Lepra amara
A common epiphytic lichen found on mesic bark and rarely in the ground and rocks, marked by white punctiform soralia on a grey thallus. Best distinguished from the similar looking Lepra albescens by the KC+ violet spot test or the extremely bitter taste at the back of the throat, both due to picrolichenic acid.
Like Lepra albescens, but the thallus is often smaller and less well-zoned at the margin. The soralia are typically smaller, sometimes punctiform, 0.5–1.5 mm diam., discrete or occasionally contiguous, rather regularly scattered over the thallus and with an extremely bitter taste due to picrolichenic acid. Apothecia not known (see note on L. slesvicensis below). Soralia and medulla C–, K– (K + reddish brown after a few hours), KC+ violet, Pd–, UV– (picrolichenic acid).
The intensely bitter taste due to picrolichenic acid (KC+ violet) is only encountered in this species, L. melanochlora and L. pulvinata. Lepra amara is very variable, even when those species are excluded. Morphs with a thin thallus and markedly radiating prothallus occur on ± porous rocks. Bark-inhabiting colonies with indistinct, ± endophloeodal thalli and excavate soralia occur on smooth bark of Sorbus aucuparia in old woodland in Wales and probably elsewhere.
A morph with picrolichenic acid and a largely similar thallus, but with protocetraric acid (Pd+ red) and apothecia that develop from soralia was described as Pertusaria slesvicensis Erichsen and treated as Lepra slesvicensis by Hafellner & Türk (2016). However, Tønsberg (1992) considered it to be a fertile morph of L. amara, and noted that protocetraric acid was present only in the apothecial tubercles. Material corresponding to this morph has been reported from the Isle of Wight, Jersey and Devon (Chambers et al. 2009). No sequences appear to be available, and its status needs confirmation, with an alternative possibility that this taxon may be, or include, fully fertile Lepra pulvinata.

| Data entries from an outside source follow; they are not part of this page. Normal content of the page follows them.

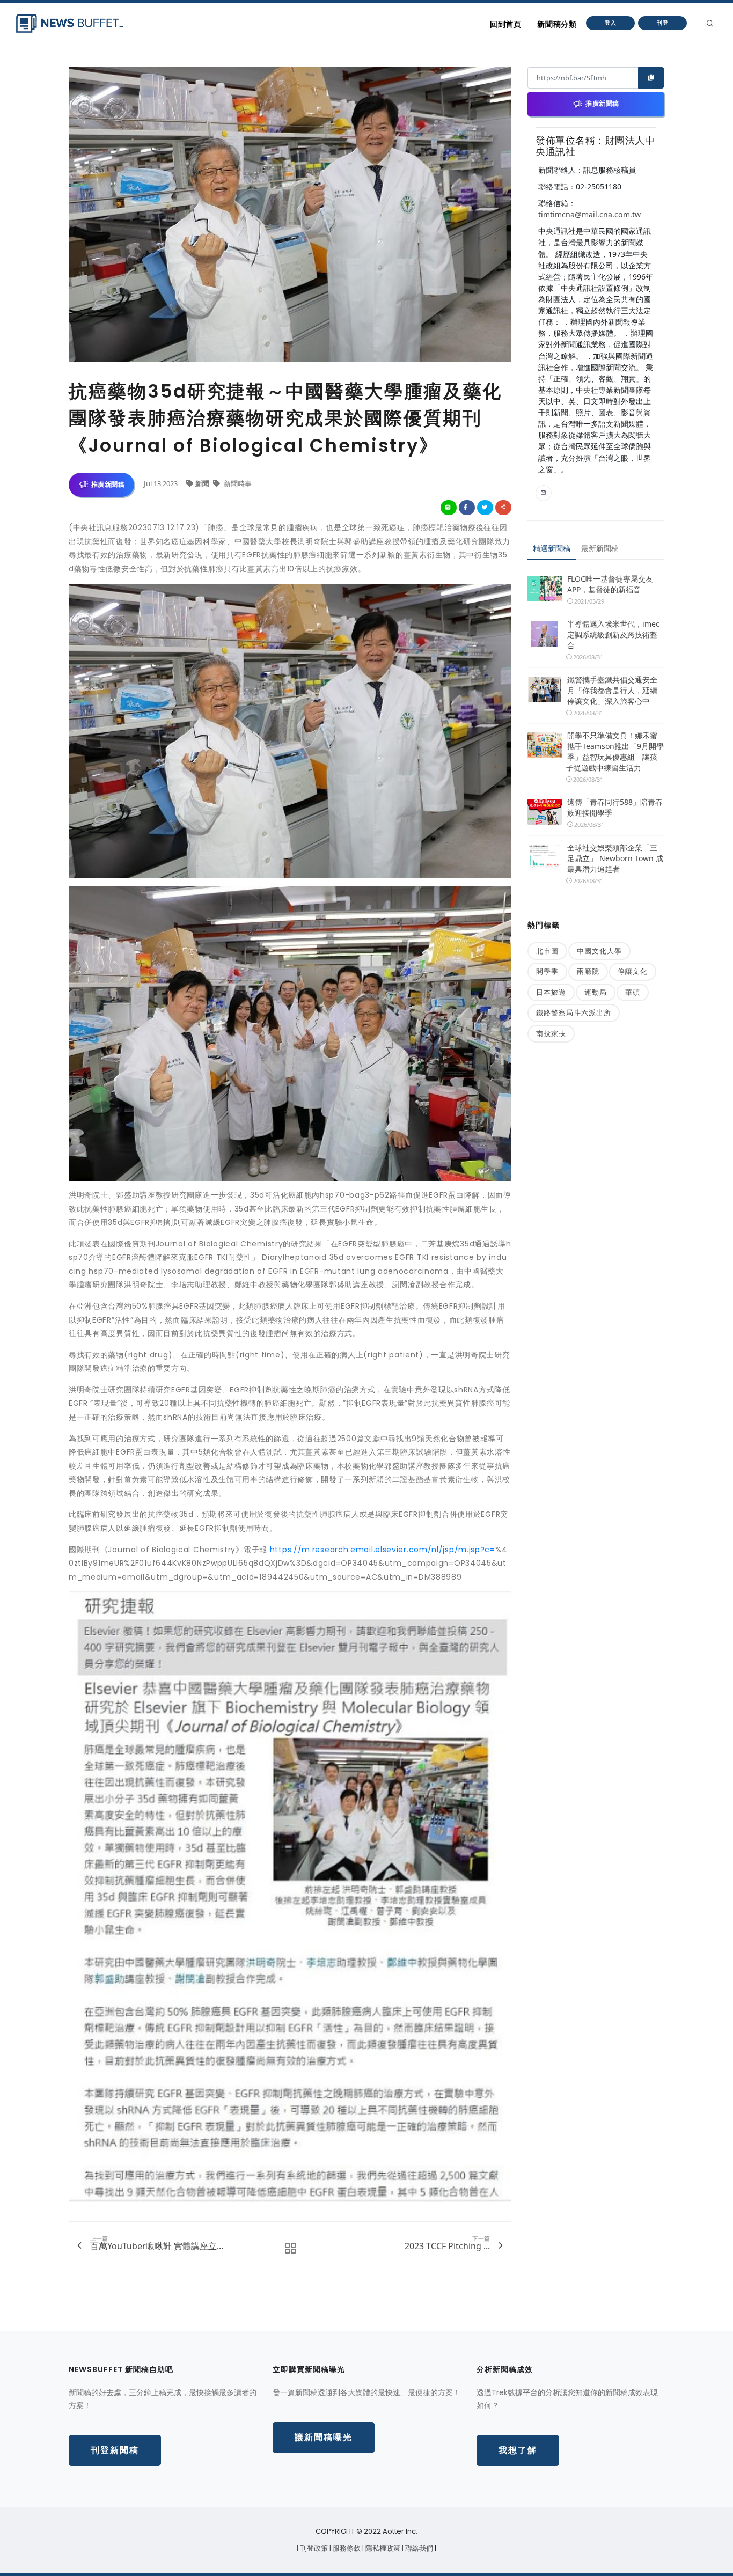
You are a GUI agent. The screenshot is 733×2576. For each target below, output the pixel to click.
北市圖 (547, 951)
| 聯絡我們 (418, 2548)
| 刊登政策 (313, 2548)
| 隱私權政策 (382, 2548)
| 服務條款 (345, 2548)
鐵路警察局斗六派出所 (573, 1012)
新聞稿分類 (556, 24)
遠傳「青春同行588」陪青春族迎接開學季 (615, 807)
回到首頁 (505, 24)
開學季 (547, 971)
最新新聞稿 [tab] (600, 548)
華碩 (632, 992)
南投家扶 (551, 1033)
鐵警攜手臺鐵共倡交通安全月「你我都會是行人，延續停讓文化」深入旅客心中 (612, 690)
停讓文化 (633, 971)
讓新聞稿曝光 (324, 2437)
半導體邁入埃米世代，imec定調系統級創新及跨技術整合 (613, 634)
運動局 (595, 992)
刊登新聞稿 (115, 2450)
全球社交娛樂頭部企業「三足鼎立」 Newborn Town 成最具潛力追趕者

Lepra pulvinata has been included in L. amara as a form, but was shown by Kondratyuk et al. (2015) to be distinct using molecular data; it has a thallus forming ± compact cushions, the upper surface warted-papillate with the apices and ridges breaking down into small, elevated, punctiform soralia, never forming discrete round soralia. L. melanochlora is isidiate rather than sorediate, and the KC+ reaction is fleeting and magenta rather than violet.
On a wide range of broad-leaved trees, rarely conifers, rarely on the ground and on low vegetation, occasionally on sheltered, humid, siliceous rock.
Common, throughout Britain and Ireland.
Cannon, P., Kukwa, M., Coppins, B., Fletcher, A., Sanderson, N. & Simkin, J. (2021). Pertusariales: Ochrolechiaceae, including the genera Lepra, Ochrolechia and Varicellaria.Revisions of British and Irish Lichens 5: 1-17. Link
Chambers, S.P., Gilbert, O.L., James, P.W., Aptroot, A. & Purvis, O.W. (2009). Pertusaria. In Lichens of Great Britain and Ireland (Smith, C.W., Aptroot, A., Coppins, B.J., Fletcher, A., Gilbert, O.L., James, P.W. & Wolselsey, P.A. eds): 673-687. London: British Lichen Society.
Hafellner, J. & Türk, R. (2016). Die lichenisierten Pilze Österreichs – eine neue Checkliste der bisher nachgewiesenen Taxa mit Angaben zu Verbreitung und Substratökologie. Stapfia 104(1): 216 pp.
Kondratyuk, S.Y., Lőkös, L., Kim, J.A., Kondratiuk, A.S., Jeong, M.-H., Jang, S.H., Oh, S.-O. & Hur, J.S. (2015). New members of the Pertusariales (Ascomycota) proved by combined phylogenetic analysis. Studia bot. hung. 46: 95–110.
Tønsberg, T. (1992). The sorediate and isidiate corticolous crustose lichens in Norway. Sommerfeltia 14: 1-331.